KOC, one of the world’s largest upstream oil companies, decided to nullify the tenders in line with a strategy endorsed by the parent company, Kuwait Petroleum Corporation (KPC), to stick to approved spending levels and protect public funds, the report said.

“KOC has decided not to go ahead with the tenders although several bids had been submitted…it decided to revise the tenders and re-issue them in the next few months.”

Kuwait, a founding OPEC member, currently has a sustainable oil output capacity of around 2.6 million barrels per day (bpd) and sits atop proven crude deposits of 101 billion barrels, the world’s sixth largest. At present production levels and barring new major discoveries, Kuwait’s reserves could run out in at least one century.
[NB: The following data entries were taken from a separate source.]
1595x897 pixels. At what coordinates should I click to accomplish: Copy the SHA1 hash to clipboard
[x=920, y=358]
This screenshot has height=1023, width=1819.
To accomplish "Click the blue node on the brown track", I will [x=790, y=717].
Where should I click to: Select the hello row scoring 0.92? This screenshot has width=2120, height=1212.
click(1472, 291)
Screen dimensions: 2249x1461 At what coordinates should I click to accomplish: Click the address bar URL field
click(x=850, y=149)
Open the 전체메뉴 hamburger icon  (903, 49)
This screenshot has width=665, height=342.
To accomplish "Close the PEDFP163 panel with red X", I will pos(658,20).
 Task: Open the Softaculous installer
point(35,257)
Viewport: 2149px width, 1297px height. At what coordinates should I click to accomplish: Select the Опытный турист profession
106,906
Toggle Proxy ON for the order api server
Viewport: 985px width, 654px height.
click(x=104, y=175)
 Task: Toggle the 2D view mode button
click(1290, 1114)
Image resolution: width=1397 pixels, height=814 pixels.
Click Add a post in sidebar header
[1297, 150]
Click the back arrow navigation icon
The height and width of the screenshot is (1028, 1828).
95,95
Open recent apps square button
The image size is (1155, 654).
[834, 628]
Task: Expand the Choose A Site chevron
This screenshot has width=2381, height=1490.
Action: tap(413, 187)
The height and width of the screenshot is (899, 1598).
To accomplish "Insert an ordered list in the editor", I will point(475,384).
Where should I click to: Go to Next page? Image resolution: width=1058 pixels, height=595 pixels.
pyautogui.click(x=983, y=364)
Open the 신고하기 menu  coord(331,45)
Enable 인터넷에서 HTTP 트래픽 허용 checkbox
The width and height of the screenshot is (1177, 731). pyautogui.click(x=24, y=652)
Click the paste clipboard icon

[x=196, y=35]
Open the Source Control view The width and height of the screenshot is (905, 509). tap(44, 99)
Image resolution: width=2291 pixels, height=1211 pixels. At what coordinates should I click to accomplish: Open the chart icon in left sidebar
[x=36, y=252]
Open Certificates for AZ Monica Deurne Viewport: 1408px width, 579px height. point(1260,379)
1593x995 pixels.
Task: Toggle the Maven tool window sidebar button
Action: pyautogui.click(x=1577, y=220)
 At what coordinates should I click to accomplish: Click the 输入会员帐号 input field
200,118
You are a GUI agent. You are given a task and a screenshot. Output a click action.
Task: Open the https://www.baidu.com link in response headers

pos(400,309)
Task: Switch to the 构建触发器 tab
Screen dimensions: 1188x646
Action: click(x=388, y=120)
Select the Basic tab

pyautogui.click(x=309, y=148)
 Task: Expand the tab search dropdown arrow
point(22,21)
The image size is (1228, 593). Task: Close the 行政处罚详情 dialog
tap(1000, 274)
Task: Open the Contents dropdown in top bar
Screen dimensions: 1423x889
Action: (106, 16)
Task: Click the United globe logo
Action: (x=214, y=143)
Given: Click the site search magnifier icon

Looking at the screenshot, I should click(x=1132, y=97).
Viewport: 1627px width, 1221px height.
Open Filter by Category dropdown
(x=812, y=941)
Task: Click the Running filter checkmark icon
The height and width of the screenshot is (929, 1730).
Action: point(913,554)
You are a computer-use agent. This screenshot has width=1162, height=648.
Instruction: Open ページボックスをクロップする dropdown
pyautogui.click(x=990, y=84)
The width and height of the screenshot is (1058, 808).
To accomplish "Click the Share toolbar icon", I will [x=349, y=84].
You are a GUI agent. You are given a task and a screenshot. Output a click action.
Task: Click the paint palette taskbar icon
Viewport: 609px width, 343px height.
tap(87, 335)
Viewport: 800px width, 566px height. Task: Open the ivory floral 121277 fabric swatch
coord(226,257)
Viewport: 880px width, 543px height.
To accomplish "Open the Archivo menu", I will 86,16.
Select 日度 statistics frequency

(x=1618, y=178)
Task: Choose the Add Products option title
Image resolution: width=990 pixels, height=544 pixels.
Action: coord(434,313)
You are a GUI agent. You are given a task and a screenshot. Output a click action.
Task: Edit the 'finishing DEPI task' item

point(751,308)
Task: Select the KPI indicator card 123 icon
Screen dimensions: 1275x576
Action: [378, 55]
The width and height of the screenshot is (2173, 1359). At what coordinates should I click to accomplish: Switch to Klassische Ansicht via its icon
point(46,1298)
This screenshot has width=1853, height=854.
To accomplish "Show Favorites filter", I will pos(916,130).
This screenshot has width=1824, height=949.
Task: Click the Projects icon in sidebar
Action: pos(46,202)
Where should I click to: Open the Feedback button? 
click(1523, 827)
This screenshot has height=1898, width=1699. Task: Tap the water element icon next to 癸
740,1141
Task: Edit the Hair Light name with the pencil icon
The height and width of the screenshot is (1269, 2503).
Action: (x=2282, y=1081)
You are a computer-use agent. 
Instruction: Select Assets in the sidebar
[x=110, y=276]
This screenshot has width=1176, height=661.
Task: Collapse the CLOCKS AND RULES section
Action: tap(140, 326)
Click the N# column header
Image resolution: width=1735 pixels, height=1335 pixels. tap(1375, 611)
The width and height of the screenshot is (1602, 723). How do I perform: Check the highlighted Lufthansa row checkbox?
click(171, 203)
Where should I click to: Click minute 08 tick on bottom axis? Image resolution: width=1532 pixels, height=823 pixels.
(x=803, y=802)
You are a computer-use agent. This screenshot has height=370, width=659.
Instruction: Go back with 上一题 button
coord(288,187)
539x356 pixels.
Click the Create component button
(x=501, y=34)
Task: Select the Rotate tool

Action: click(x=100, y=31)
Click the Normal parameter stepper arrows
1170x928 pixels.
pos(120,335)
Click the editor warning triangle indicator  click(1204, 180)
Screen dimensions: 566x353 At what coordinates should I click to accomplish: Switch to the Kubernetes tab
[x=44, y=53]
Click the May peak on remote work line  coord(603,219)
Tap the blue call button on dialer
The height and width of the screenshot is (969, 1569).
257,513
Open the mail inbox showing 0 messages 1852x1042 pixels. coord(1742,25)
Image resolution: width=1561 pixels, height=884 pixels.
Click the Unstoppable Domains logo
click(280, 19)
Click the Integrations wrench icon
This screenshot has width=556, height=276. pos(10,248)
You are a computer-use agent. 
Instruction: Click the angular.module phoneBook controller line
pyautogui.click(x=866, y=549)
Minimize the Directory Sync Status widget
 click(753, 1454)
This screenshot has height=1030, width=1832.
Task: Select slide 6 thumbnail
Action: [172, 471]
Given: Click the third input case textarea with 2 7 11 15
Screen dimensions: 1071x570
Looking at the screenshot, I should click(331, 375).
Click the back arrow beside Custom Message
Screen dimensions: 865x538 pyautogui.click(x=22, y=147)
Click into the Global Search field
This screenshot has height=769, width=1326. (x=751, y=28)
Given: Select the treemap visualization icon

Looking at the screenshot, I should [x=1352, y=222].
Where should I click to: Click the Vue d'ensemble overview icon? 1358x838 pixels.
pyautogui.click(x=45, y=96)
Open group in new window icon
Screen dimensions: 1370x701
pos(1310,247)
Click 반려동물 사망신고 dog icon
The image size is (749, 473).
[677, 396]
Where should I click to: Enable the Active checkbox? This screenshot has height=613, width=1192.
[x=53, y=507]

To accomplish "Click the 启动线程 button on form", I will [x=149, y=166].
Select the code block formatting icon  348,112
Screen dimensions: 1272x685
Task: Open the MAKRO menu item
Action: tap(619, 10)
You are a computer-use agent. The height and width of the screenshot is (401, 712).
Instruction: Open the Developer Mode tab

In November 2023, a Zawya Projects report said Kuwait plans to invest $50 billion in the next five years to expand oil and gas output capacity.

KPC’s CEO Sheikh Nawaf Al-Sabah had said investments at an annual average of $9-10 billion will boost Kuwait’s sustainable crude production capacity to 3.2 million bpd.

In the long term, Kuwait has plans to lift oil output capacity to nearly 4 million bpd by 2035 and gas production to 2 billion cubic feet per day in 2040, Sheikh Nawaf had added.